* TASK DIRECTIONS
Format the lines of the records below as a numbered list, starting at the line that contains "You are a computer-use agent. Screen" and ending at the line that contains "[x=705, y=79]", with both of those lines included. Include only those lines, skip any blank ones, and leave out the pictures.

* DATA SHOWN
-- Begin --

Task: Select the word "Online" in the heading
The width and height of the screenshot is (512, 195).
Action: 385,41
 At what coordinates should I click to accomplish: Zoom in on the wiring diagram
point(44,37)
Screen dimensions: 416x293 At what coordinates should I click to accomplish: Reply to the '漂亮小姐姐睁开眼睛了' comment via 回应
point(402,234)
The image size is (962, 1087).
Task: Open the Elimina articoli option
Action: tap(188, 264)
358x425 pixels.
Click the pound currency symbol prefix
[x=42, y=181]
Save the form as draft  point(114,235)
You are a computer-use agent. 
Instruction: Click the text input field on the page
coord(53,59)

-- End --
-- Begin --

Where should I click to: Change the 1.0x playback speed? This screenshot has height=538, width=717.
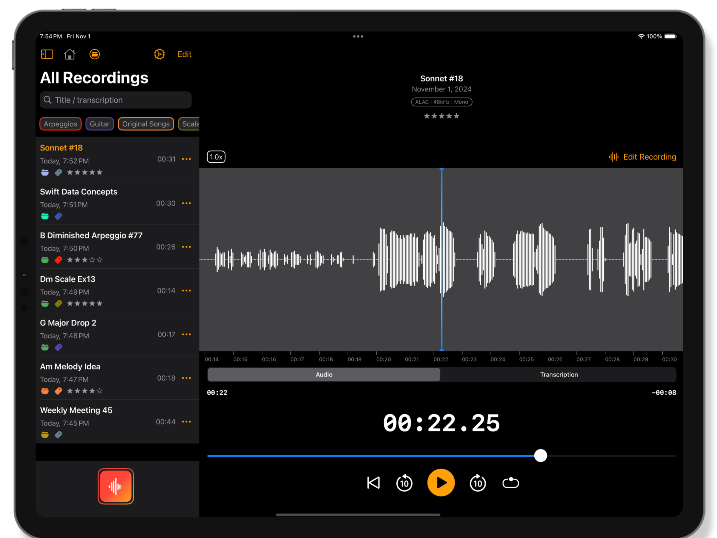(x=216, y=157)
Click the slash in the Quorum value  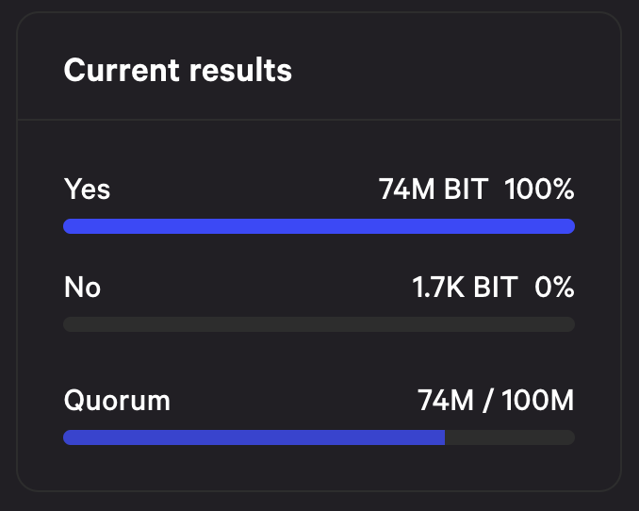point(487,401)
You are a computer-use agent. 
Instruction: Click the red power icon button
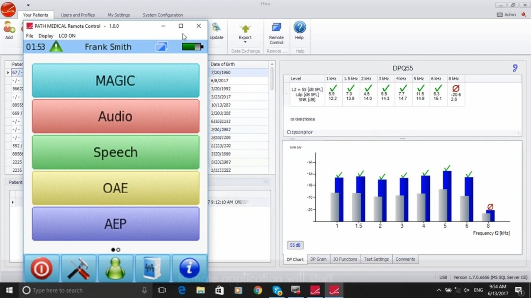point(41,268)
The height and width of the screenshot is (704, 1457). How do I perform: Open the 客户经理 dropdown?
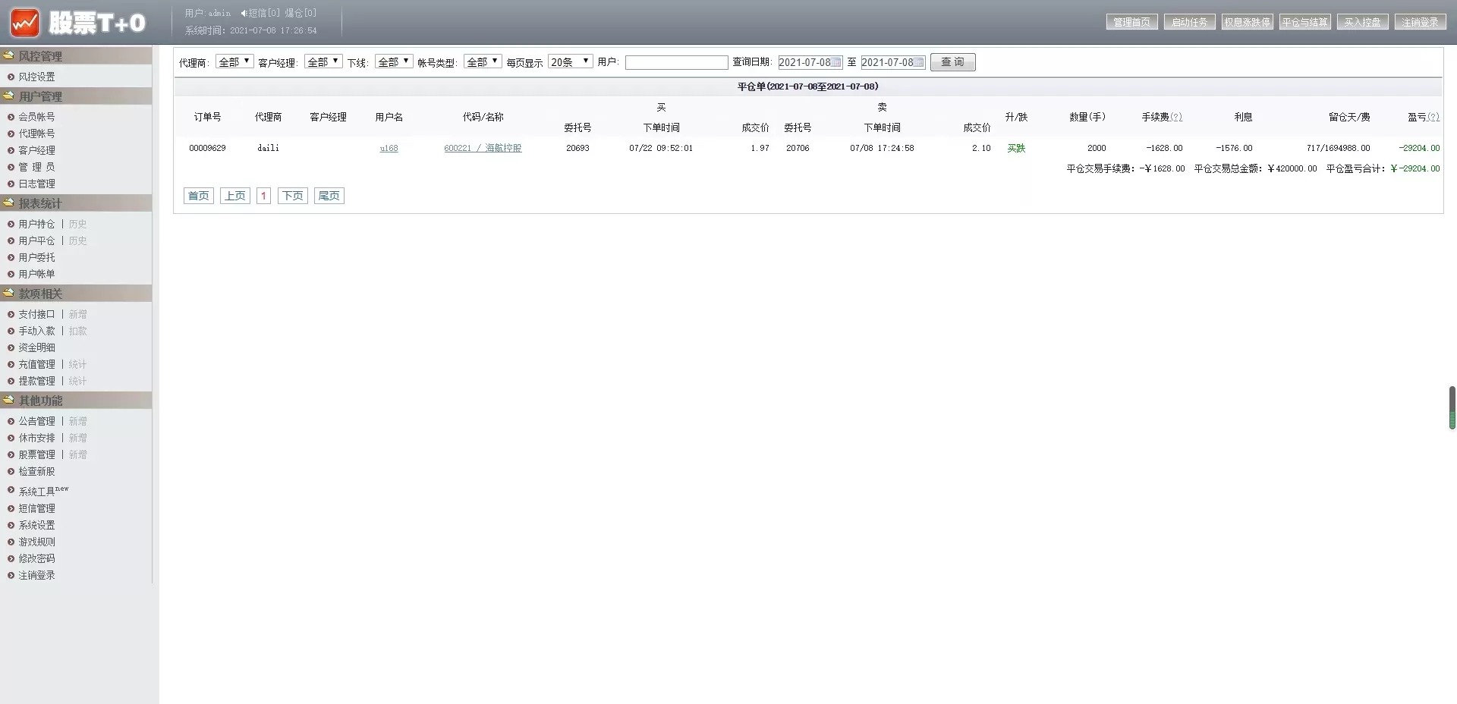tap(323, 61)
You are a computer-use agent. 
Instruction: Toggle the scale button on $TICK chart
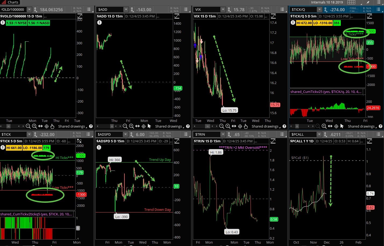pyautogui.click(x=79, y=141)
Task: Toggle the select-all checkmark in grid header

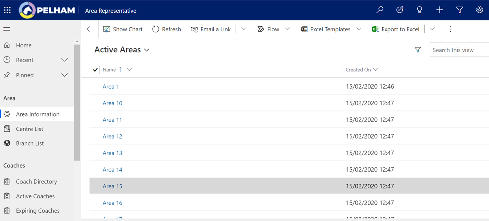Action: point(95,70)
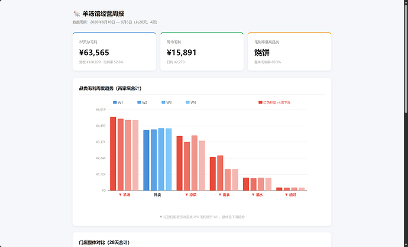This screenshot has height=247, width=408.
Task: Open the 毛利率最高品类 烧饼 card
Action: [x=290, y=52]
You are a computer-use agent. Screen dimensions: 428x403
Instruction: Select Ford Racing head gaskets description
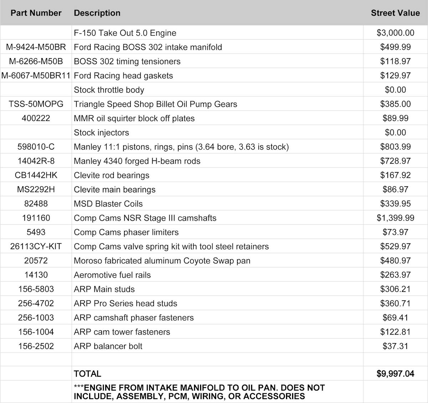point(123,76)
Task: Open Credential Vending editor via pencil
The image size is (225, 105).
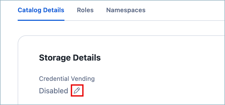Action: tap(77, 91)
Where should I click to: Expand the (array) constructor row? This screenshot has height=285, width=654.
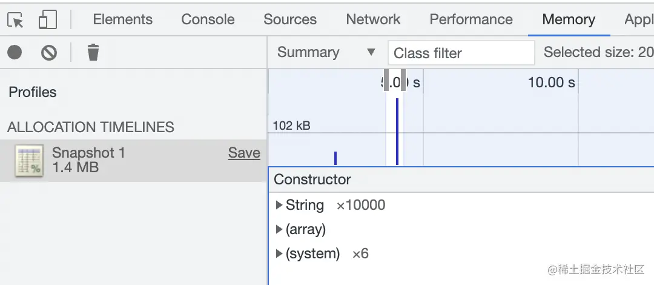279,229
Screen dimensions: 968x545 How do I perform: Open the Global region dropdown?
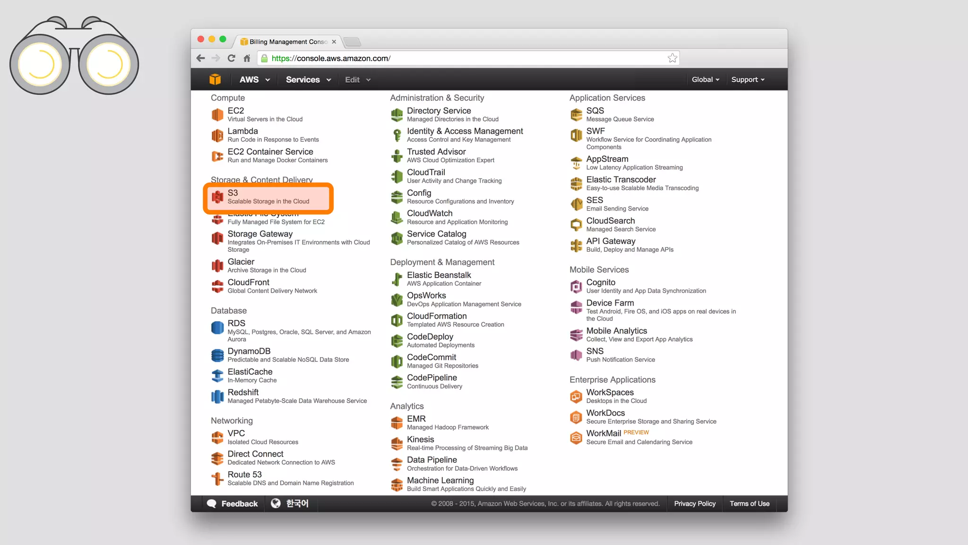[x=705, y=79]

-- End --
-- Begin --

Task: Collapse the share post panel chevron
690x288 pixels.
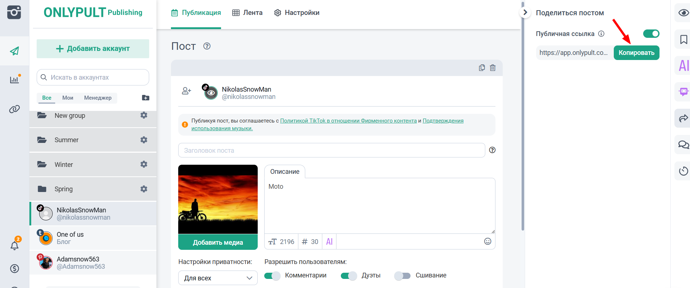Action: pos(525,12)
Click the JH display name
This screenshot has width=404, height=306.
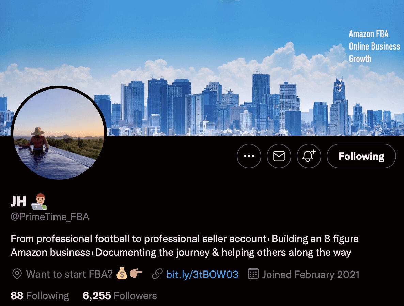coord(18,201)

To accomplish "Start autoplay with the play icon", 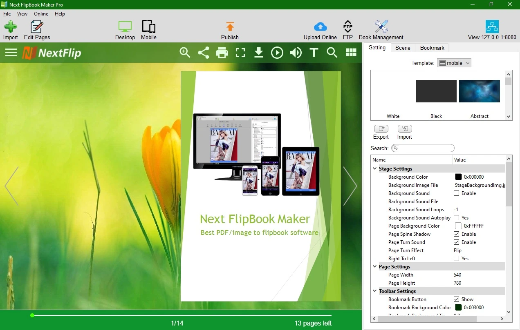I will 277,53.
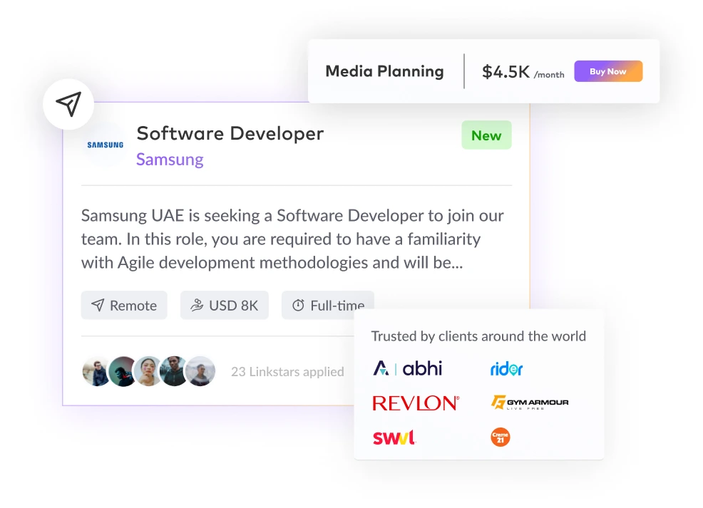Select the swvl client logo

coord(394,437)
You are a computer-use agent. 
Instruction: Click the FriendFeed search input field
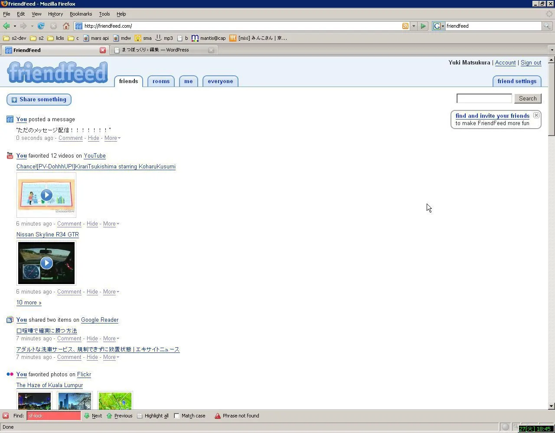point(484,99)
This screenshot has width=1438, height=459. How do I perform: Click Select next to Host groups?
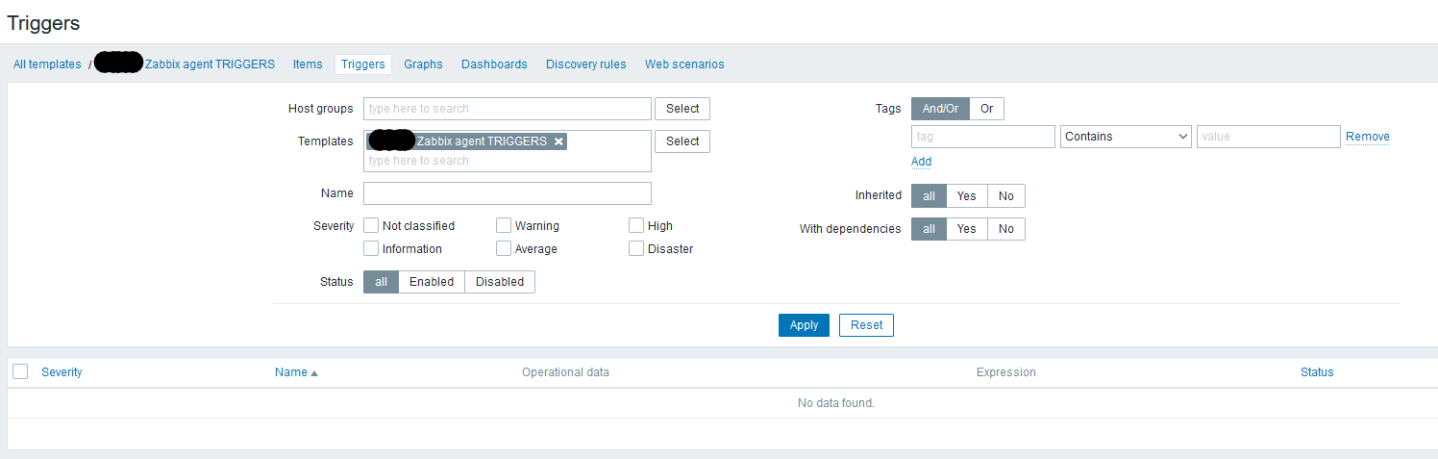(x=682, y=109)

-- End --

* ANSWER TO THIS TASK
1. You are a computer-use agent. Screen dimensions: 428x403
2. Instruction: Select Ford Racing head gaskets description
3. point(123,76)
4. Task: Open Credential Vending editor via pencil
5. The image size is (225, 105).
6. Action: tap(77, 91)
7. Where should I click to: Expand the (array) constructor row? This screenshot has height=285, width=654.
8. 279,229
9. Screen dimensions: 968x545 How do I perform: Open the Global region dropdown?
10. [x=705, y=79]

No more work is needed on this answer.